As descobertas de Galileu





Um simples telescópio caseiro apontado para o céu desafiou os ensinamentos da Igreja ao apresentar provas de que a Terra gira em torno do sol.

Em 7 de janeiro de 1610, o astrônomo Galileu Galilei direcionou o seu novo telescópio para uma mancha de luz que se movia devagar no firmamento noturno na cidade de Pádua, na Itália. O pequeno ponto que ele fixava era o planeta Júpiter. Para espanto de Galileu, o planeta era acompanhado por aquilo que ele pensou serem "quatro pequenas estrelas", o que na verdade eram satélites em torno de Júpiter.
A visão pôs em questão o conceito tradicional do Universo, apoiado pela Igreja, segundo o qual todos os corpos celestes giravam em torno da Terra. As descobertas de Galileu dariam origem a um violento confronto entre a Igreja e uma nova visão revolucionária do Universo.
As crenças ortodoxas sobre a natureza do Universo eram rígidas e há muito estabelecidas. Durante cerca de trezentos anos, a Igreja Católica e as universidades tinham aceito as teorias propostas pelos gregos da Antiguidade, em especial as ideias sobre o Universo de Aristóteles e Ptolomeu. Segundo eles, a Terra estava fixa no centro do universo e os corpos celestes moviam-se à sua volta. Como ninguém conseguia ver falhas na Lua, nos planetas e nas estrelas, estes eram considerados como modelos de perfeição, que se moviam em círculos, a mais perfeita das formas.

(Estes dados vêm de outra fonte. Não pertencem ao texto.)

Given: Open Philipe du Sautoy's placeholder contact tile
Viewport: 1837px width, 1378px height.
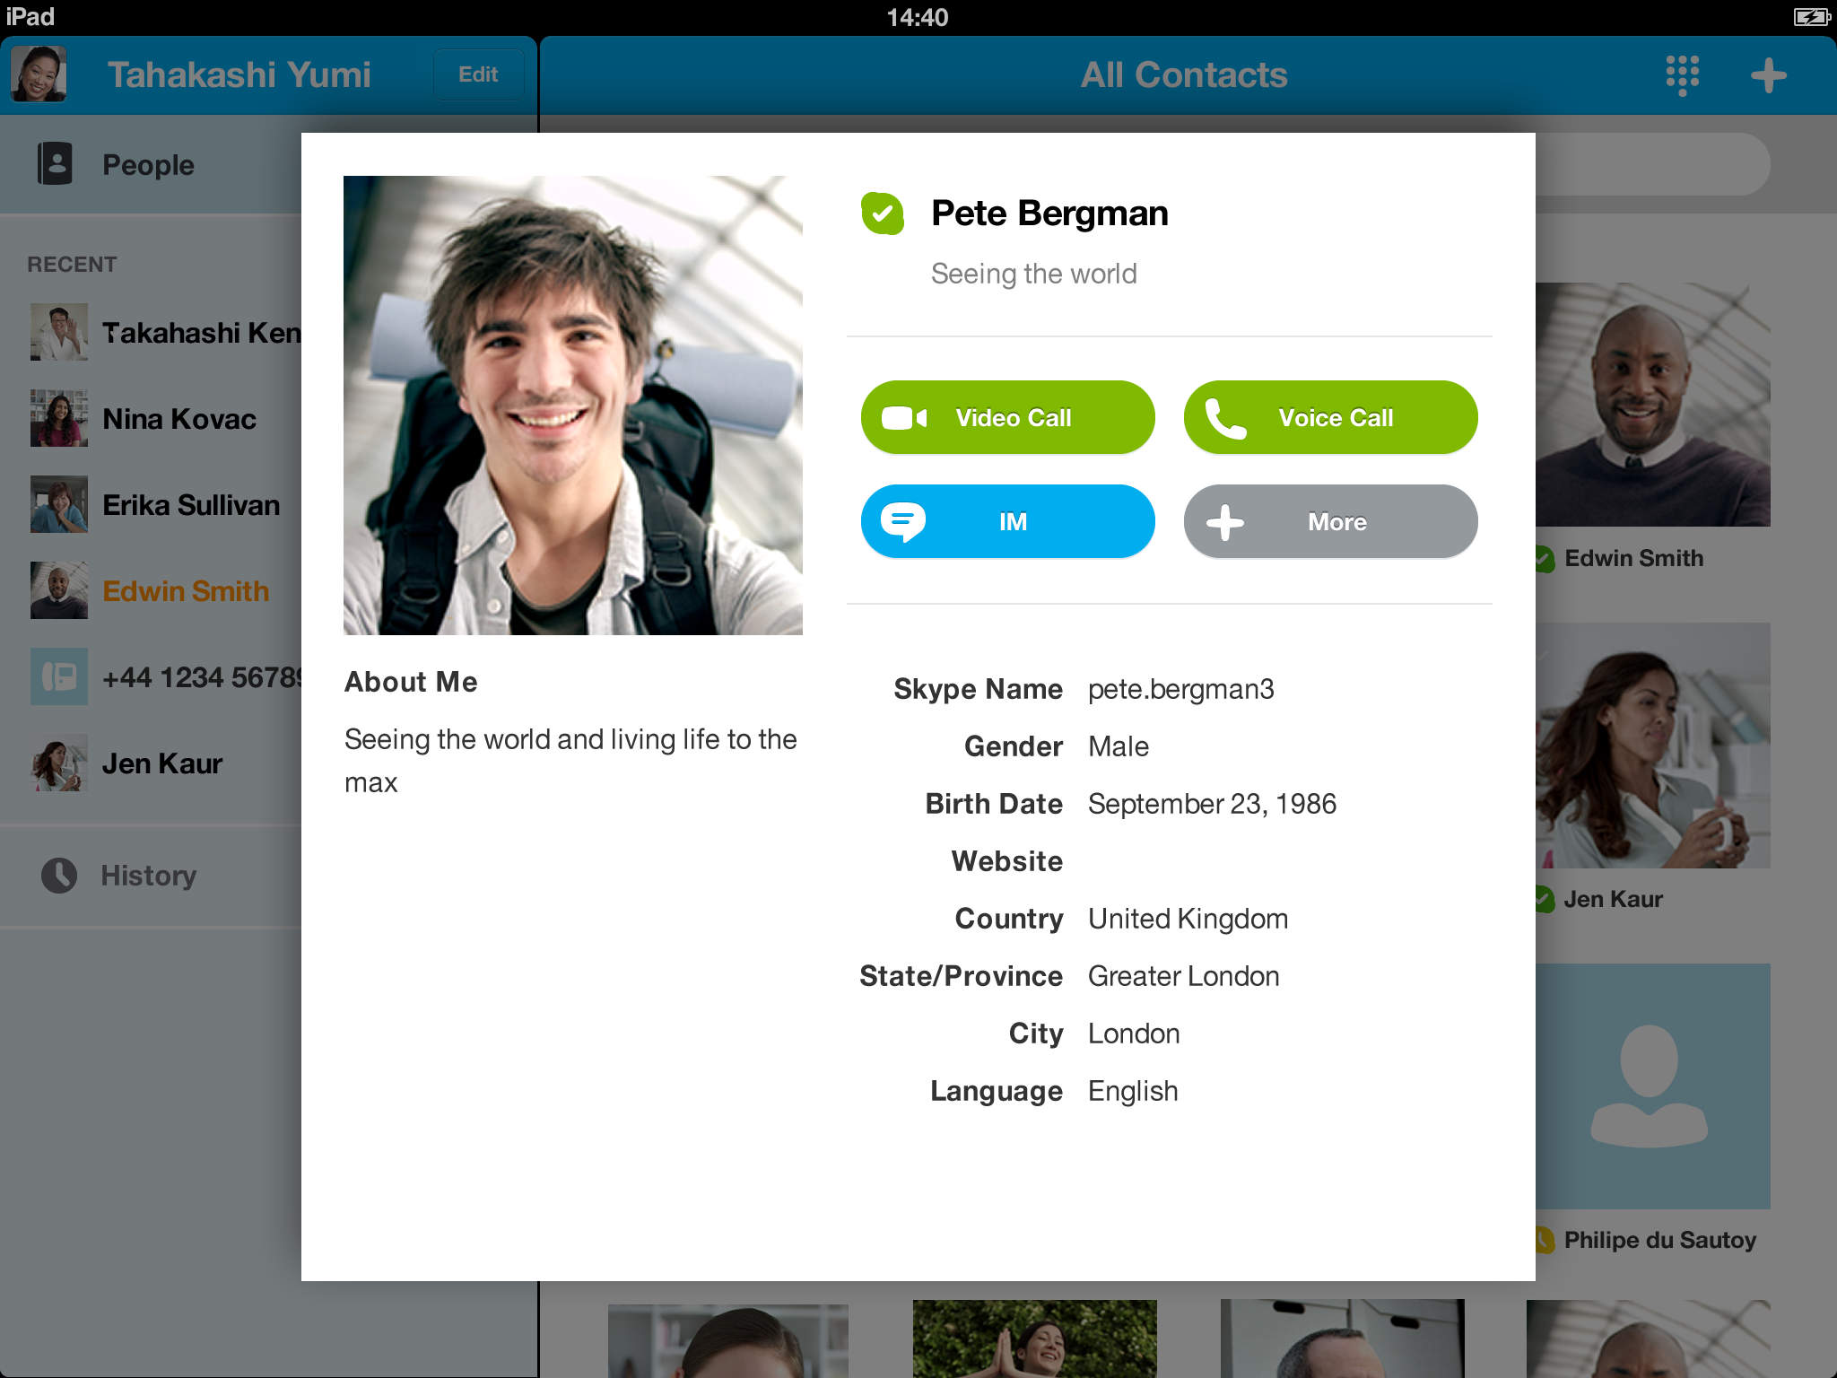Looking at the screenshot, I should pos(1652,1086).
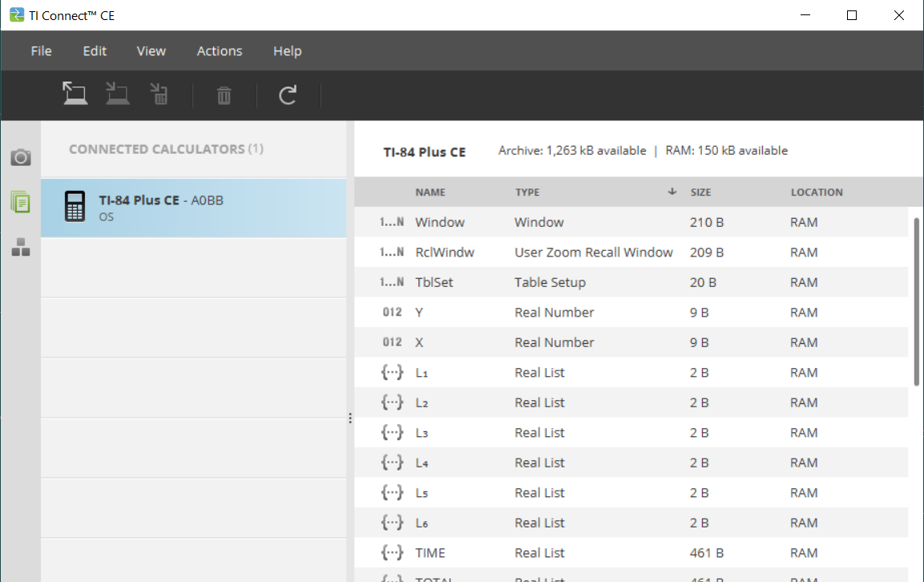Click the Add Content from Computer icon
924x582 pixels.
(x=118, y=95)
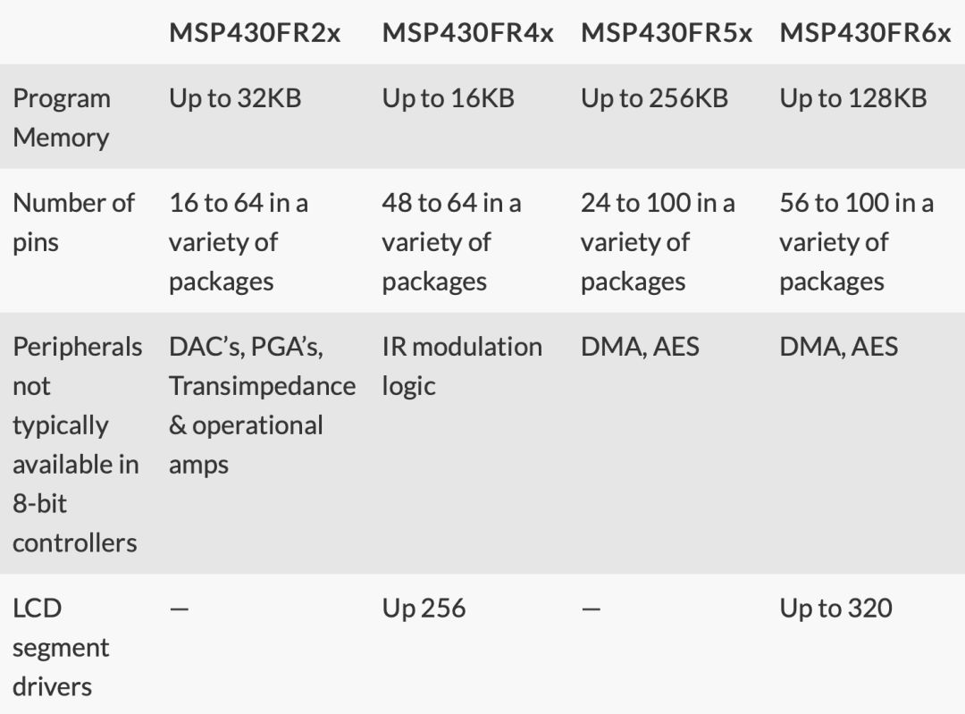
Task: Click the Up to 32KB cell
Action: (235, 98)
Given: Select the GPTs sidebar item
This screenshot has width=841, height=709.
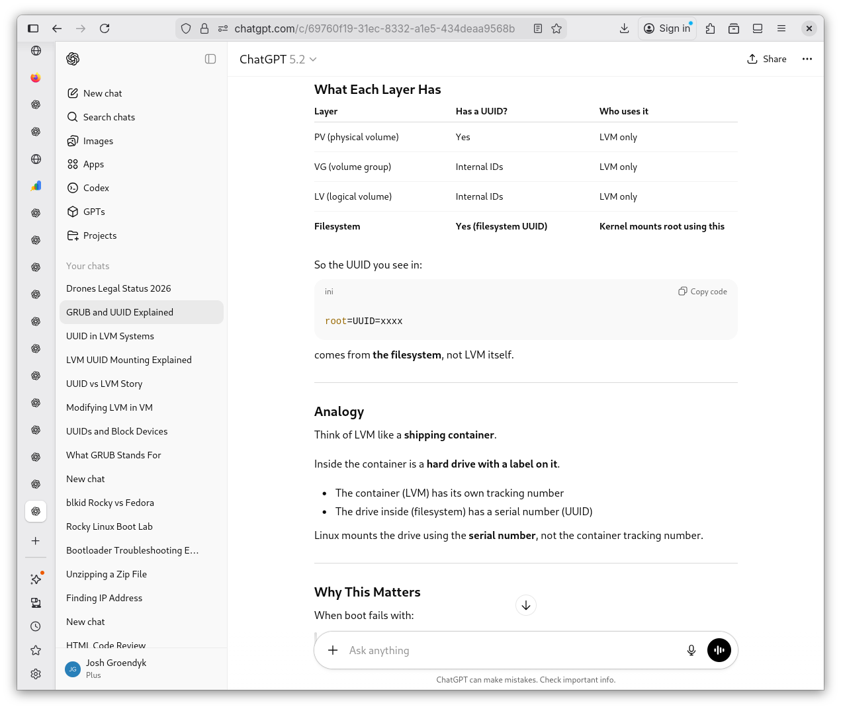Looking at the screenshot, I should point(94,212).
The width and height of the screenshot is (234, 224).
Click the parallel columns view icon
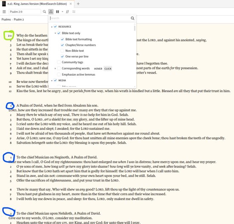57,11
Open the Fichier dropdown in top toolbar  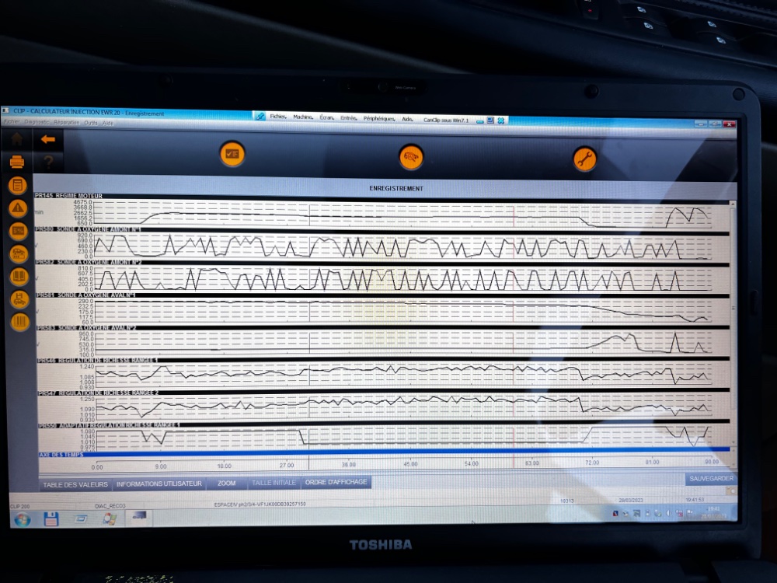click(278, 117)
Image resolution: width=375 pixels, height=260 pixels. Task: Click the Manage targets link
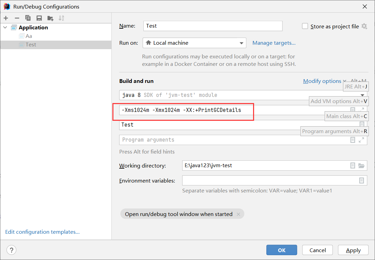coord(274,43)
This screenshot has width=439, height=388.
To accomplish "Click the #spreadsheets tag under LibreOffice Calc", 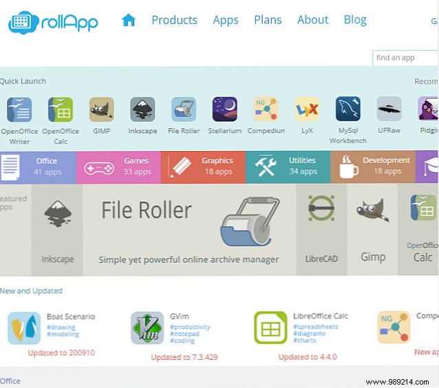I will [x=316, y=327].
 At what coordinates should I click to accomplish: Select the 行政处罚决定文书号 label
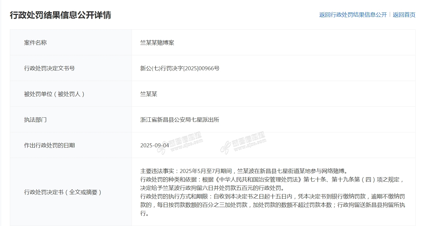tap(49, 68)
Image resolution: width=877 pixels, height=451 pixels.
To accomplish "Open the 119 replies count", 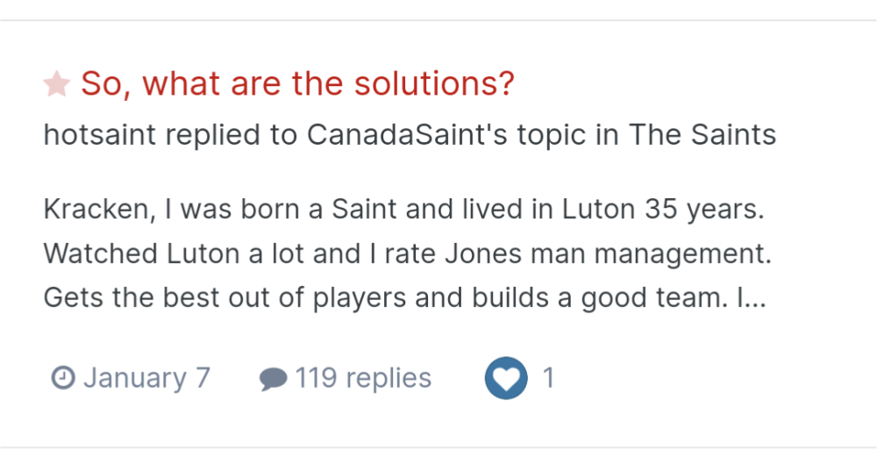I will click(x=363, y=378).
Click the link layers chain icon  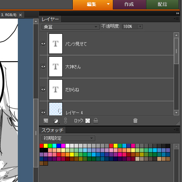66,121
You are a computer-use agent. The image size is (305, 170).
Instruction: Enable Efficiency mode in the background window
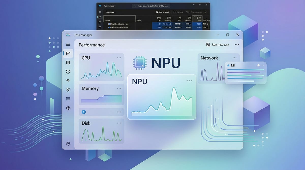tap(194, 12)
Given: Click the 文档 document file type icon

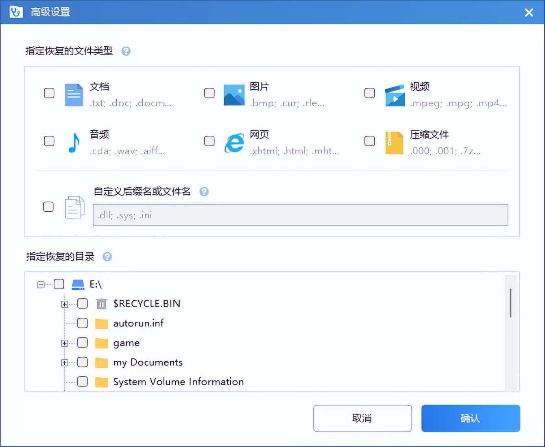Looking at the screenshot, I should point(74,94).
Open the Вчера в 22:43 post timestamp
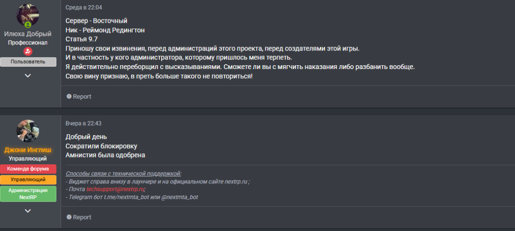The width and height of the screenshot is (515, 231). click(x=83, y=123)
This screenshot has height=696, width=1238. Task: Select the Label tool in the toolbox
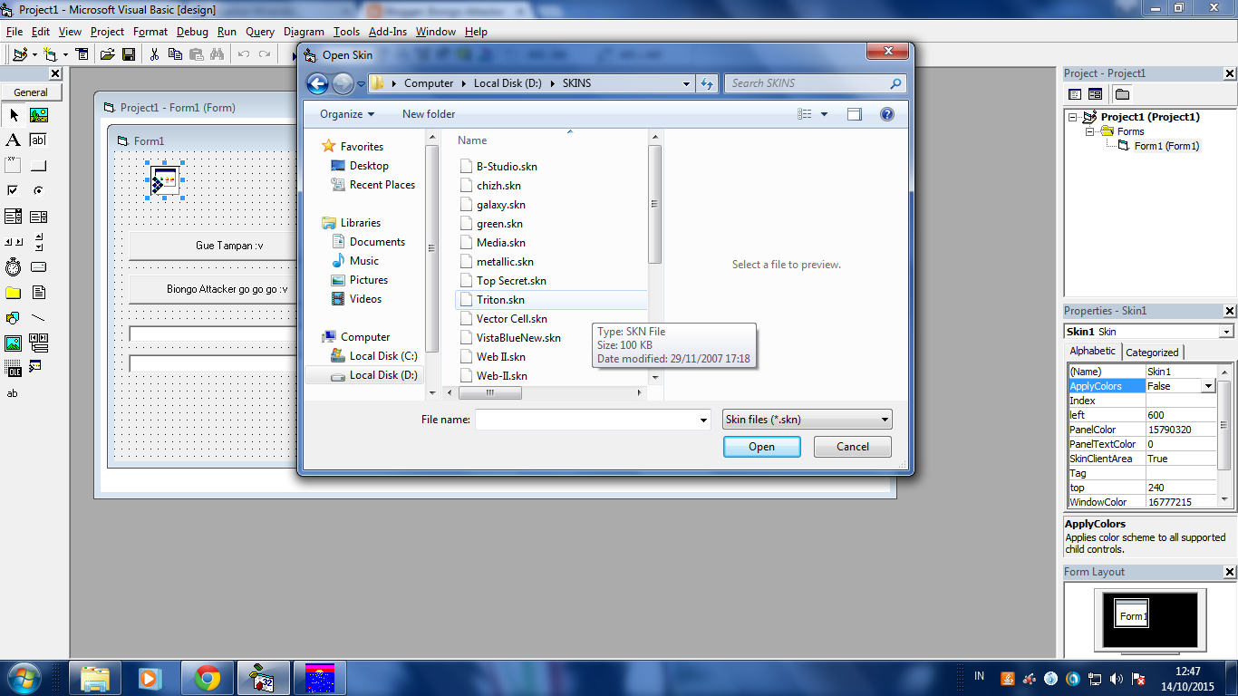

Galileo Galilei & Vincenzo Viviani, 1892
A igreja assumiu a teoria grega como suporte da sua missão "divina" - ajudar a humanidade a atingir a perfeição celestial. Para isso, eram fundamentais duas crenças. Primeiro, o céu devia ser sempre considerado perfeito. Segundo, a Terra na qual habitava a humanidade, devia ser o centro estável de todas as coisas, o foco da Criação de Deus. Assim, as teorias desenvolvidas por Aristóteles e Ptolomeu, defendendo este conceito, tornaram-se um dogma religioso.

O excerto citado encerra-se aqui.